+++ TEXT PASSAGE +++

It’s always fascinating to witness the arrival of book that doesn’t exist. The publication of Exercises négatifs, which was E.M. Cioran’s original title for the manuscript that later became Précis de Décomposition (his first book to be written in french and doubtlessly his best known), amounts to an important event, an indication of the growing popularity of this Roumanian-born writer. Just ten years after his death, his readers (or leastwise his publishers) have such an appetite for new works beyond the fifteen that he published during his lifetime (which had already been followed in 1997 by the excellent one-thousand pages of his Cahiers 1957-1972). Clearly, despair and elegance are still greatly appealing these days.

A Warning

But the celebration is somewhat spoiled and our pleasure diminished. The problem arises primarily from the choice of a title – Exercise négatifs – that leads us to expect something that this publication does not, in fact, offer. What we do find is a collection of a certain number of unfinished passages that Cioran had included in his first version of Précis before deciding to delete them as work on this book progressed. In other words, we don’t (except for a group of passages that are gathered together in a chapter entitled “Variantes définitives”) find first-drafts of published texts or, for that matter, subsequent drafts. The title Exercises négatifs should, rightly, designate the first version of Précis as a whole. In point of fact, however, its use for the present publication suggests that it was a different book altogether, written apart from Précis, even though the real “Exercises négatifs” are the Précis in its embryonic form. In addition to this problem, the order in which the passages themselves are presented is regrettable. The editor has adopted the classification established by the Bibliothèque Littéraire Jacques Doucet, which is not, unfortunately, the one chosen by Cioran himself for the numbering of his texts.

In spite of its title, then, this volume does not really offer us Cioran’s Exercises négatifs; such is the warning that we do not receive from Ingrid Astier, who edited, introduced, and annotated this volume. These criticisms may seem like quibbles, but it is nevertheless true (think of Pascal’s Pensées) that unfinished work requires certain editorial precautions.

Exclamations of a Reprobate

These cavils aside (I expect that future editions will clarify things, even at the risk of confusing them even further…), the transcription and the publication of these manuscripts have the great merit of allowing us to read what Cioran deemed unworthy of being read, passages that he himself censured. These vigorous first drafts, supplemented by a chapter entitled “Vers les syllogismes de l’amertume”, overflow with vehement paragraphs : Cioran’s first, impetuous spurts, which are, indeed, excessive in their content. Their style, although not excessively awkward, has yet to undergo its later refinements.

+++ DATA EXCERPTS +++

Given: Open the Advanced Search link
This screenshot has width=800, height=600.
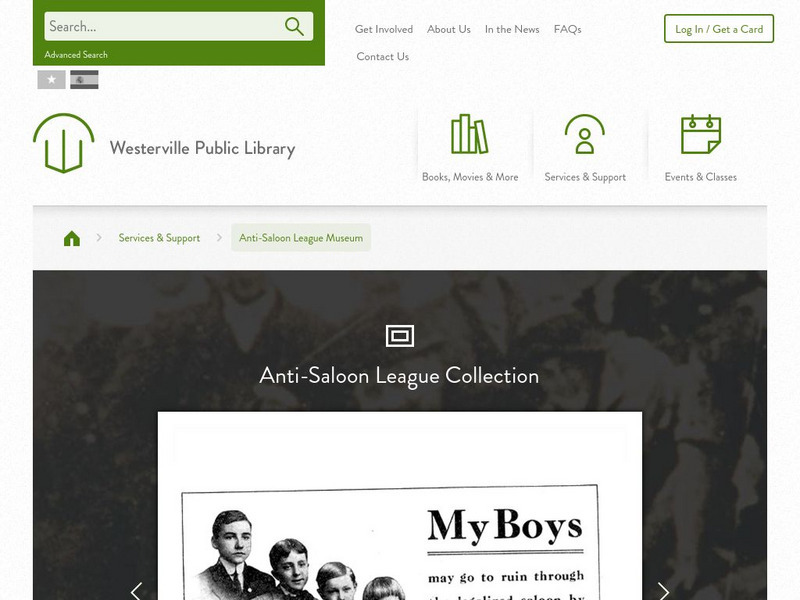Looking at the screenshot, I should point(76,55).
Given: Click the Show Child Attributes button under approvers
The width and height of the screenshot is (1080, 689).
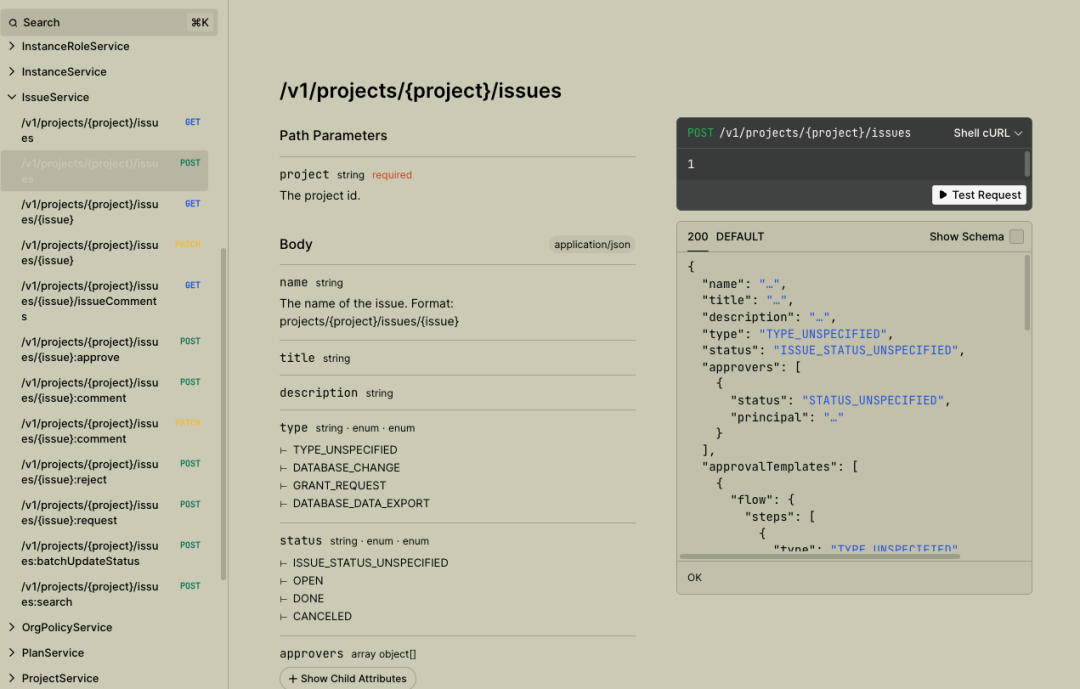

+++

CHALLENGE.
According to the text on Cioran's Exercises négatifs, why is the order of the passages in this volume regrettable? Reply in one to three sentences.

SOLVED PROBLEM.
The editor adopted the classification established by the Bibliothèque Littéraire Jacques Doucet. That classification is not the one Cioran himself chose for numbering his texts.